Putin’s next targets were the oligarchs—the powerful clique of bankers who had enriched themselves through insider privatization deals during Yeltsin’s 1990s leadership. On July 28, 2000, Putin sat down with the most powerful oligarchs and set forth the system’s new reality. As long as the oligarchs paid taxes and did not criticize the Kremlin, Putin pledged to respect their property rights and refrain from prosecuting them for any past (or continuing) corruption. Many complied. But in 2003, Mikhail Khodorkovsky, the chairman and CEO of Russia’s largest oil-producing company, began funding opposition parties and independent media critical of the Kremlin. The result was a harsh hammer blow. The lawfare state jailed him, destroyed his oil company and forced most of his family into exile. The message to other oligarchs was clear: follow the rules or face devastating legal consequences.

There is little doubt that Putin’s lawfare state has fostered elite cohesion—and loyalty to Putin. New York University’s Mark Galeotti recently described “a middle-ranking official within the security apparatus” who “was thoroughly disillusioned by Putin but feels he has no alternative but to support him precisely because he has accumulated such wealth through tacitly-sanctioned embezzlement.” Galeotti concludes that “there are whole regional leaderships whose loyal adherence to the Kremlin line is bought and paid for in this manner.”

A FUNCTIONING lawfare state of the kind Putin has built requires two key institutions. First, it must have a sophisticated surveillance operation that has a monopoly on gathering sensitive financial intelligence. Without complete control over compromising information on individuals, the system has no leverage to enforce the informal rules of the game through legal blackmail. Second, a lawfare state must have clear and broad legal prohibitions and a loyal legal elite. This helps ensure the application of strong and efficient legal sanctions against those who violate the informal rules.

Putin began building the surveillance wing of this lawfare state as early as 1997, when he was head of the Kremlin’s Main Control Directorate under Yeltsin. In that job he was responsible for collecting information on the Russian business and political elite. Drawing on his KGB skills, Putin accumulated critical financial intelligence on the illegal dealings of Russia’s power elite. After becoming president, he created a new financial-intelligence unit (Rosfinmonitoring) from the ground up. Putin has kept this agency under his direct control since his emergence as Russia’s top leader thirteen years ago. Before becoming prime minister in 2008, he transferred the agency to the prime minister’s office. Upon resuming the presidency in 2012, he moved it back to the presidential administration.
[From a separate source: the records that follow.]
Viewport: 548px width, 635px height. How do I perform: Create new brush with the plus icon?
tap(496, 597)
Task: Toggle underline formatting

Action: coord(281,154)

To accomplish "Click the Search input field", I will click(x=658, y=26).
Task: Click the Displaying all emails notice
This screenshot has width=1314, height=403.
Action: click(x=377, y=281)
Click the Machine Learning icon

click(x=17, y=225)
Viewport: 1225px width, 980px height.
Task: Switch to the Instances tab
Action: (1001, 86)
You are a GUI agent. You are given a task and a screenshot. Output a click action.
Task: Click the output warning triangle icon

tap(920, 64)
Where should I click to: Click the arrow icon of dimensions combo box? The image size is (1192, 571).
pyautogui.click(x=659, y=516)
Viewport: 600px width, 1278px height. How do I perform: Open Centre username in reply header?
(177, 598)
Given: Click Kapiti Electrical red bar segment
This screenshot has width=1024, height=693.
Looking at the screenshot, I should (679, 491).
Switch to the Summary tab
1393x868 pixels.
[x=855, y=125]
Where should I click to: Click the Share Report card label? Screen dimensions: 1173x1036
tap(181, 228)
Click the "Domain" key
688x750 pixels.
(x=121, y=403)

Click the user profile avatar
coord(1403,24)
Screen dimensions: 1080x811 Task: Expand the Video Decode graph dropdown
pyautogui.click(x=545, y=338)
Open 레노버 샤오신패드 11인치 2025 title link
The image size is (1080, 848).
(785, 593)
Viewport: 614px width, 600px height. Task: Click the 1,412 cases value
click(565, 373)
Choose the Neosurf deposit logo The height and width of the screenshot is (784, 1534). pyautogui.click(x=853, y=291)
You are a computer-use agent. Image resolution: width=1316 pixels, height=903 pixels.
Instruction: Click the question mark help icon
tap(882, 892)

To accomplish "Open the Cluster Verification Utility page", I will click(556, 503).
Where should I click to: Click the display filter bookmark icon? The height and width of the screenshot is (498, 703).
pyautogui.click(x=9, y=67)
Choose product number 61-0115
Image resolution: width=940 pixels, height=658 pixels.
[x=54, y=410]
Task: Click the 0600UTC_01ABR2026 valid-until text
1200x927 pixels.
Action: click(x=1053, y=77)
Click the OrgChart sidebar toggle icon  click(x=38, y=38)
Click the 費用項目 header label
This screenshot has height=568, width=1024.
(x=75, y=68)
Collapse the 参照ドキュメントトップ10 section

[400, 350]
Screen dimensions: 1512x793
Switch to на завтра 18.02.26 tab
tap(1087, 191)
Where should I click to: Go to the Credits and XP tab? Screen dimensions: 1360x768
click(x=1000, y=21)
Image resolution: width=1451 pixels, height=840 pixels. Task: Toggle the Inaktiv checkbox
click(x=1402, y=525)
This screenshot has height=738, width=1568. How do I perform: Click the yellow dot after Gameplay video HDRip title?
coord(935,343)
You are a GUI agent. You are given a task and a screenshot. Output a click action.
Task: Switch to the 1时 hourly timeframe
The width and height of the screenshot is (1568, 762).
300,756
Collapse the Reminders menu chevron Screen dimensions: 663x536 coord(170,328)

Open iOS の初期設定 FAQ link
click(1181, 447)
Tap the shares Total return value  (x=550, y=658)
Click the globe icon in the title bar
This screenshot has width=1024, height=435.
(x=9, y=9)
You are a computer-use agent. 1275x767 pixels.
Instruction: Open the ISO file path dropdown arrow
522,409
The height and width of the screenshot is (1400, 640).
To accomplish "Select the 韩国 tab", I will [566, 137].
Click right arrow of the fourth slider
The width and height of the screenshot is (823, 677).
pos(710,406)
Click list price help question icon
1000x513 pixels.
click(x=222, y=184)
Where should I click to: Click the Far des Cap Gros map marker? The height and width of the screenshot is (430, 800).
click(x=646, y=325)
A month before beginning his first term as president in 2000, Putin turned his attention to building the legal side of his lawfare state. With a strong parliamentary majority, he could push through favorable new laws with little difficulty. But, unlike with his centralized surveillance agency, which he could delegate to a close network of loyal associates, he needed to carefully stock the legal system with loyal members of the elite to ensure that the new laws would be enforced as he wished. To that end, Putin pitched an emotional message to key members of the legal elite disillusioned by the 1990s.

This ardent appeal began in his preelection “Millennium Manifesto,” which declared a new path for Russia on the eve of the new millennium. Putin’s manifesto reasoned that the 1990s demonstrated the failure of “abstract models and schemes taken from foreign textbooks.” Drawing heavily on opposition language from the Yeltsin era, Putin proclaimed that Russia must return to its roots by creating a powerful Russian state with a renewed emphasis on law and, as he described it, “constitutional security.”

In his first month as acting president, Putin delivered four major speeches to key members of the legal elite about the importance of law to his governing philosophy. On January 13, 2000, he accepted an honorary degree from his old law school and described “the influence” of “Russian legal thought” on his own political career: “For people like me who are now engaged in the construction of a new Russian state, we know that this project must be founded on the principles that have for decades been developed within the walls of the Faculty of Law of the University of St. Petersburg.” Eight days later, he delivered a speech to Russia’s equivalent of the FBI, declaring that law enforcement must be central in eliminating two threats to the Russian state: terrorism and economic crime.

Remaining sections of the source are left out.